• **Task**
From the records below, set down exactly the lines starting with the line that contains "The height and" and going on through the line that contains "You are a computer-use agent. Viewport: 805px". Nothing else is wanted.

• **Source information**
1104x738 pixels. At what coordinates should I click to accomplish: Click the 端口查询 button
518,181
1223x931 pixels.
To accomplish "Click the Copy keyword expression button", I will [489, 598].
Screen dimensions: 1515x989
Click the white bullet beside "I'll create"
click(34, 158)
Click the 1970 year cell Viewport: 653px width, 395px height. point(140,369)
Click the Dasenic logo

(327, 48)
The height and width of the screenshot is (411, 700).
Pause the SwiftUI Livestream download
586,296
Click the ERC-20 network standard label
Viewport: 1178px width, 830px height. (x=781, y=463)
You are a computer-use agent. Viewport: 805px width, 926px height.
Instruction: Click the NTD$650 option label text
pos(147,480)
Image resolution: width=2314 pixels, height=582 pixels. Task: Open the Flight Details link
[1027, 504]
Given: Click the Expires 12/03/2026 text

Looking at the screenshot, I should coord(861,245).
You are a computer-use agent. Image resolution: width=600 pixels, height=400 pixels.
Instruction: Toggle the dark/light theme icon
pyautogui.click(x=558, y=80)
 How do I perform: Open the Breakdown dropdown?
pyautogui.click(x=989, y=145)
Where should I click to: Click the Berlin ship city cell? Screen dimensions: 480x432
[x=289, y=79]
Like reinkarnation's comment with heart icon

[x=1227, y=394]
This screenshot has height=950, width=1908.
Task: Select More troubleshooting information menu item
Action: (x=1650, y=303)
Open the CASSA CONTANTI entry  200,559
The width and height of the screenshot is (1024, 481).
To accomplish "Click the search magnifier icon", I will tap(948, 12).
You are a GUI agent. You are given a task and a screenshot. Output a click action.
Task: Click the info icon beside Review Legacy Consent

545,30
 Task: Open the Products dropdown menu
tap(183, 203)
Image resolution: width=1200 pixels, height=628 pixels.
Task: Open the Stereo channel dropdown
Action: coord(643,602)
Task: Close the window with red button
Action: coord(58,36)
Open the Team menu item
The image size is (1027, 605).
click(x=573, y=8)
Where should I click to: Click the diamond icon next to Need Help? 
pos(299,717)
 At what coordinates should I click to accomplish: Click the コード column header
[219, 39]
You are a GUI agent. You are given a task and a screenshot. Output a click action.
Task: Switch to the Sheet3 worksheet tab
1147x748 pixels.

• **Response area**
The height and width of the screenshot is (411, 700).
Pause the SwiftUI Livestream download
586,296
Click the ERC-20 network standard label
Viewport: 1178px width, 830px height. (x=781, y=463)
You are a computer-use agent. Viewport: 805px width, 926px height.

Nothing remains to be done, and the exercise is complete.